╭──

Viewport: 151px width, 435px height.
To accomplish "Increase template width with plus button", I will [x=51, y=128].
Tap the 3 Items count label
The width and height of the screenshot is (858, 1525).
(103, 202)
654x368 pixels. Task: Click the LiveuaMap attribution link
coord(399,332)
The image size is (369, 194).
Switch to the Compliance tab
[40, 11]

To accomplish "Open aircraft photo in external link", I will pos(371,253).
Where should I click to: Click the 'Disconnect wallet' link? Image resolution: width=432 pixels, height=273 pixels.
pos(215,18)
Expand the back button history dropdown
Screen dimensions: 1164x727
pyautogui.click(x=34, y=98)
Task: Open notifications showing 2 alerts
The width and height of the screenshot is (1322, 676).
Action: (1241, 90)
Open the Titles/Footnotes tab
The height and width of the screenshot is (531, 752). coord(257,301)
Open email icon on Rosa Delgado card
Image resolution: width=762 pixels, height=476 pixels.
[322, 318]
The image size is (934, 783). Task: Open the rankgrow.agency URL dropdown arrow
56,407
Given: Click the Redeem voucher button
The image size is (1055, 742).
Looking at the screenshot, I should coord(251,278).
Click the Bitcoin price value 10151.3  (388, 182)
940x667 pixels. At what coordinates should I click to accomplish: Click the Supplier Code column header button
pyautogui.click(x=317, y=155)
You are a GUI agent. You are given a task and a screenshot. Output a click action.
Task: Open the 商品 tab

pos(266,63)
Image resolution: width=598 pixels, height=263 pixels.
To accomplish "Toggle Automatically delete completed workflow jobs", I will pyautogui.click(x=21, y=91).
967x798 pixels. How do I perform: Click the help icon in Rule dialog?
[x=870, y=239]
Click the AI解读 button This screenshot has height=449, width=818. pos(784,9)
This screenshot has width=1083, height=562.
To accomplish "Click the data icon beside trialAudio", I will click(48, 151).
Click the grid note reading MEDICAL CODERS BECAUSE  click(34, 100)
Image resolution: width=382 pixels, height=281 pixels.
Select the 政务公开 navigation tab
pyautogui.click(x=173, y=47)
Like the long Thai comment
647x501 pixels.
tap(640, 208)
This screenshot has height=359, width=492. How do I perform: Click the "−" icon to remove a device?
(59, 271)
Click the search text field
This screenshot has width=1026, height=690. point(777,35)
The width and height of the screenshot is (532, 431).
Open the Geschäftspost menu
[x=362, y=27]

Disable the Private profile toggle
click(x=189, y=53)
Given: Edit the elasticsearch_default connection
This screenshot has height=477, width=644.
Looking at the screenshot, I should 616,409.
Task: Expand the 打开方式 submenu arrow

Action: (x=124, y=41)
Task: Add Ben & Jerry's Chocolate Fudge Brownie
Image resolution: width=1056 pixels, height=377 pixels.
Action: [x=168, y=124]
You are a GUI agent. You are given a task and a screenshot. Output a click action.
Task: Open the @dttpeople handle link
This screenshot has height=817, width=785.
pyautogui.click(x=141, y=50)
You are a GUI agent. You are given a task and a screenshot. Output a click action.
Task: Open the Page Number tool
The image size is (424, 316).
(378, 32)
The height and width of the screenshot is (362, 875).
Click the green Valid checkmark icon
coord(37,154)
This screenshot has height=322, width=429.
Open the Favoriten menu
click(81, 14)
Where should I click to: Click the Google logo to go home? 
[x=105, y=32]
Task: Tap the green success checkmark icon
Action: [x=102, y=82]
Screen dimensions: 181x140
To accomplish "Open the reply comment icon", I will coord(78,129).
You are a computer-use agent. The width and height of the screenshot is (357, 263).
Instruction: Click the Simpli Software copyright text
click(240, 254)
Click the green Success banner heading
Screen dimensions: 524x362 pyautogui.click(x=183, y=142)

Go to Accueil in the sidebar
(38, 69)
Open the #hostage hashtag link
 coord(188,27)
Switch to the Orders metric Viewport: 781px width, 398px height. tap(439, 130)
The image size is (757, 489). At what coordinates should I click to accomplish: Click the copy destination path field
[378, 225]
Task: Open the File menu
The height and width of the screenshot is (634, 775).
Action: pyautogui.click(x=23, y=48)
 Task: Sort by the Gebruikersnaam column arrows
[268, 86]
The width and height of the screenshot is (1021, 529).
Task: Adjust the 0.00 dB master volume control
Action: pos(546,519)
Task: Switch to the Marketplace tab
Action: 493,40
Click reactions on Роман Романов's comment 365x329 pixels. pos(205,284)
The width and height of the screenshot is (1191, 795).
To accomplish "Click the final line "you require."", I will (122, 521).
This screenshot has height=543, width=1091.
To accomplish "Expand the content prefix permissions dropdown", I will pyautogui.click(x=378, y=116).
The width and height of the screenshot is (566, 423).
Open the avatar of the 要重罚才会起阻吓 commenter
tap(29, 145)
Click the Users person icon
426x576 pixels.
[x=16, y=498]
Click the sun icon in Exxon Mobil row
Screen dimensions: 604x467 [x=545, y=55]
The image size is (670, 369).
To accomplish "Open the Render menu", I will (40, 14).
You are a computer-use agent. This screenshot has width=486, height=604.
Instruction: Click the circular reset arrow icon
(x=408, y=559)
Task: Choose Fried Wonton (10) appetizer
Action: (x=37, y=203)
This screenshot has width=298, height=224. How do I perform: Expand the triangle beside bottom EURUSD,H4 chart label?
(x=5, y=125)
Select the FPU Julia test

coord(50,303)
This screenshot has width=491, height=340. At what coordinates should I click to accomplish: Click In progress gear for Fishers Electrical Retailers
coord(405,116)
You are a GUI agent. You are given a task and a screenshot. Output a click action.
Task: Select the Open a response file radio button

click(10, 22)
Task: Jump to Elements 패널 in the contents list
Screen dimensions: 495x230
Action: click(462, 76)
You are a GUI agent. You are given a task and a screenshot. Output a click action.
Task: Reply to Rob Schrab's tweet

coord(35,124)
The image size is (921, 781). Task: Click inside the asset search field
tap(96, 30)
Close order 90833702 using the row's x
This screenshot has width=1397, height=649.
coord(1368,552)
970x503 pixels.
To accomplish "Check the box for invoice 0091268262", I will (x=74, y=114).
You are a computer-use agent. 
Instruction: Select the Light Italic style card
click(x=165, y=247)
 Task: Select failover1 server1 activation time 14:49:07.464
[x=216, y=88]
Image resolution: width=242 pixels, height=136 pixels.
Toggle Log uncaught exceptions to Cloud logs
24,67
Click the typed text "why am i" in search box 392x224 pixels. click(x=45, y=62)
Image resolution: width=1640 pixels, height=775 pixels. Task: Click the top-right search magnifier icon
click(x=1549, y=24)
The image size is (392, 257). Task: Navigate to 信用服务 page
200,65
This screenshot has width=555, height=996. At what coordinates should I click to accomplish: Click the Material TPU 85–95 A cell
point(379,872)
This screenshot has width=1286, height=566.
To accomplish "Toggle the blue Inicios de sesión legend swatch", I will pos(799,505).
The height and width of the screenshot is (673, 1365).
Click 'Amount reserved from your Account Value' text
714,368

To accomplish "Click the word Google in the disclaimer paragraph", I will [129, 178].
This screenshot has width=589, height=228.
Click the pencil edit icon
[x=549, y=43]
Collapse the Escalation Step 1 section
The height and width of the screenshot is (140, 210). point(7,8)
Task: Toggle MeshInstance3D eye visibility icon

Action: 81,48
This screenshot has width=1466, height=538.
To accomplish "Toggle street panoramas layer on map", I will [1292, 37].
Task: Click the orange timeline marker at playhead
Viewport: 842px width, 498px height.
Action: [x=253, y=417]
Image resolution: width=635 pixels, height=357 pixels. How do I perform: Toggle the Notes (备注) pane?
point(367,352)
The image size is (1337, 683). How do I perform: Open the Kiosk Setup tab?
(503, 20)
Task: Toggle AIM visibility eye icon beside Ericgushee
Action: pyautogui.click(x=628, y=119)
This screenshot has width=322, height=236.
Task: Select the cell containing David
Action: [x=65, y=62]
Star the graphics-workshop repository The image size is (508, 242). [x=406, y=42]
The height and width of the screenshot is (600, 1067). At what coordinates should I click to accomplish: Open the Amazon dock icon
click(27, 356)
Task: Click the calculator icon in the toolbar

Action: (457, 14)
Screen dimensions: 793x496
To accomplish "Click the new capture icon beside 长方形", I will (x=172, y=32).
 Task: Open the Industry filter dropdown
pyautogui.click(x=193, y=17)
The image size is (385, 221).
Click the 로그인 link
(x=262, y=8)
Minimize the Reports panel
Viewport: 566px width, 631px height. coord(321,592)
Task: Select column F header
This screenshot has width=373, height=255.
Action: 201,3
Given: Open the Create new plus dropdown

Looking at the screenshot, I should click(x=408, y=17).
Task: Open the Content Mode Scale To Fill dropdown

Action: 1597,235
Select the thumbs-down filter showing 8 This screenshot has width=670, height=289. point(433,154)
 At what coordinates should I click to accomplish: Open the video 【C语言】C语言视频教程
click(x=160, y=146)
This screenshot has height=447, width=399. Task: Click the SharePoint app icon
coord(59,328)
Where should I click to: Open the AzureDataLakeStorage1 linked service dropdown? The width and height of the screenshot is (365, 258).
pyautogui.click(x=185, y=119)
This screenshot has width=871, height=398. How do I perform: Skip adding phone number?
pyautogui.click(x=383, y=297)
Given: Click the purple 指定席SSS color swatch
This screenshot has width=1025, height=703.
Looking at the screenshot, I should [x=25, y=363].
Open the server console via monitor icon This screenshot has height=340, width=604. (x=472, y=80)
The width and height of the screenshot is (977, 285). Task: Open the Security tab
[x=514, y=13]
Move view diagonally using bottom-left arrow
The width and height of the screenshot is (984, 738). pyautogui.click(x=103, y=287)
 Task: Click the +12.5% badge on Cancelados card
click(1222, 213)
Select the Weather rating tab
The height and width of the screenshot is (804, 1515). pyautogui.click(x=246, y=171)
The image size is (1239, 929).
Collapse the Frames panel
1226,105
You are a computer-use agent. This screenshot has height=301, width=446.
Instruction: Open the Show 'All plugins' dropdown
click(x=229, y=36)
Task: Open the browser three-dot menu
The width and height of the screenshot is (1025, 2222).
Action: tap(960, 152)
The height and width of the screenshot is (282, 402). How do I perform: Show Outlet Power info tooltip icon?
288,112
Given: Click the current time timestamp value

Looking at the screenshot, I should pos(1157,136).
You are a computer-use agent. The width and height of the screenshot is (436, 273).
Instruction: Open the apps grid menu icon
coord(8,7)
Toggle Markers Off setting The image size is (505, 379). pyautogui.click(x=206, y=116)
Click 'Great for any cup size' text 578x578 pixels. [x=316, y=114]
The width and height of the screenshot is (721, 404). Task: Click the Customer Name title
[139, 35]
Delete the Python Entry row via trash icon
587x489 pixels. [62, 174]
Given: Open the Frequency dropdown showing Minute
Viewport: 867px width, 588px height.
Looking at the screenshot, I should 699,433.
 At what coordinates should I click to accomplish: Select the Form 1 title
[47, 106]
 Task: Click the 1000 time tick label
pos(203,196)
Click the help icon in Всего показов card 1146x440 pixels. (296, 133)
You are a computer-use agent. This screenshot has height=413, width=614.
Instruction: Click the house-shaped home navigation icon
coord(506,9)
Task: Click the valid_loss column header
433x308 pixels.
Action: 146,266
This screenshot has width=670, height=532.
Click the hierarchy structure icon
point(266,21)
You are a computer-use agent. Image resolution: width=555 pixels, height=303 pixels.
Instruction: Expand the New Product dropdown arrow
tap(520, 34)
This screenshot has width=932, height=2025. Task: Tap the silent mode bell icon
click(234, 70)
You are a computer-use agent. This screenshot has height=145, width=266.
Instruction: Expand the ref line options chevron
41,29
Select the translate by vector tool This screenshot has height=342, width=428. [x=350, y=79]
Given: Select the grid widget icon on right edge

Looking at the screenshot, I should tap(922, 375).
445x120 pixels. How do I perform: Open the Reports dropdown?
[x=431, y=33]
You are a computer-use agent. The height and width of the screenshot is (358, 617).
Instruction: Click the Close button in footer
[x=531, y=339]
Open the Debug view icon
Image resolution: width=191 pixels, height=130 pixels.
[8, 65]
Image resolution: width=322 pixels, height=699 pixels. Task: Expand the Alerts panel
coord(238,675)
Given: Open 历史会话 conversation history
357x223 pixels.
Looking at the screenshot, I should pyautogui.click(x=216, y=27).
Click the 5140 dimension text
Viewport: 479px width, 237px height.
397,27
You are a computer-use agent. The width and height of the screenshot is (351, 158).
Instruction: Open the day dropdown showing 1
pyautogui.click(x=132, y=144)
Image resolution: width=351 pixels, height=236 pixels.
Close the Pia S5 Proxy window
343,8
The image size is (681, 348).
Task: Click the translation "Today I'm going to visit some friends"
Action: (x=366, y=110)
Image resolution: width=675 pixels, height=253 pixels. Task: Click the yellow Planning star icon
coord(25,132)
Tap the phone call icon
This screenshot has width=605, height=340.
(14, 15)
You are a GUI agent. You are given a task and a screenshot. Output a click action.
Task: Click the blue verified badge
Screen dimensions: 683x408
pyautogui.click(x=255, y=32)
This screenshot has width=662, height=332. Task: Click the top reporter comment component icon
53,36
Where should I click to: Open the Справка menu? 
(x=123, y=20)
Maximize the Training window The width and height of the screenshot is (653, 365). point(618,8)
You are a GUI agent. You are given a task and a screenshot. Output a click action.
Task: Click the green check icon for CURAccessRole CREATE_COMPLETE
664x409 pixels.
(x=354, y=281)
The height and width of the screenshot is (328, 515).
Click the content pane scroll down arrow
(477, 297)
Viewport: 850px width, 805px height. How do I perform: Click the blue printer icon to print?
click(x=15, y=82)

╰──

▶ PROBLEM REQUIREMENTS:
Give back the lines of the data exactly as they are written, from the first line through the line containing "Task: Open notifications showing 2 alerts".

▶ EXERCISE RESULT:
Viewport: 151px width, 435px height.
To accomplish "Increase template width with plus button", I will [x=51, y=128].
Tap the 3 Items count label
The width and height of the screenshot is (858, 1525).
(103, 202)
654x368 pixels. Task: Click the LiveuaMap attribution link
coord(399,332)
The image size is (369, 194).
Switch to the Compliance tab
[40, 11]

To accomplish "Open aircraft photo in external link", I will pos(371,253).
Where should I click to: Click the 'Disconnect wallet' link? Image resolution: width=432 pixels, height=273 pixels.
pos(215,18)
Expand the back button history dropdown
Screen dimensions: 1164x727
pyautogui.click(x=34, y=98)
Task: Open notifications showing 2 alerts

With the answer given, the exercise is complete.